Background: Identifying county-level characteristics associated with high coronavirus 2019 (COVID-19) burden can help allow for data-driven, equitable allocation of public health intervention resources and reduce burdens on health care systems.
Methods: Synthesizing data from various government and nonprofit institutions for all 3142 United States (US) counties, we studied county-level characteristics that were associated with cumulative and weekly case and death rates through 12/21/2020. We used generalized linear mixed models to model cumulative and weekly (40 repeated measures per county) cases and deaths. Cumulative and weekly models included state fixed effects and county-specific random effects. Weekly models additionally allowed covariate effects to vary by season and included US Census region-specific B-splines to adjust for temporal trends.

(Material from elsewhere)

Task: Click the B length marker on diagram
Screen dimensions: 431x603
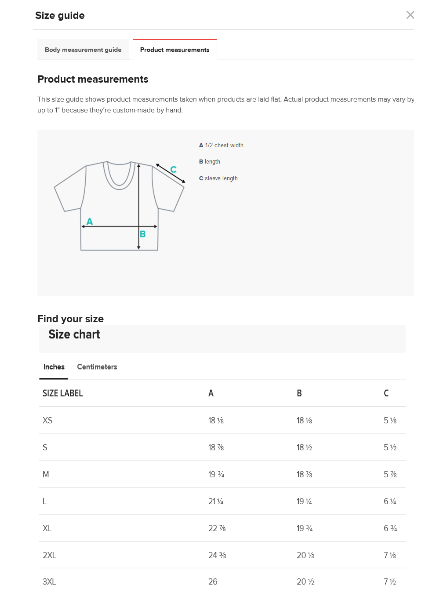Action: 143,234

Results: Rural counties, counties with more minorities and white/non-white segregation, and counties with more people with no high school diploma and with medical comorbidities were associated with higher cumulative COVID-19 case and death rates. In the spring, urban counties and counties with more minorities and white/non-white segregation were associated with increased weekly case and death rates. In the fall, rural counties were associated with larger weekly case and death rates. In the spring, summer, and fall, counties with more residents with socioeconomic disadvantage and medical comorbidities were associated greater weekly case and death rates.
Conclusions: These county-level associations are based off complete data from the entire country, come from a single modeling framework that longitudinally analyzes the US COVID-19 pandemic at the county-level, and are applicable to guiding government resource allocation policies to different US counties.
Keywords: COVID-19; Health disparities; Resource allocation.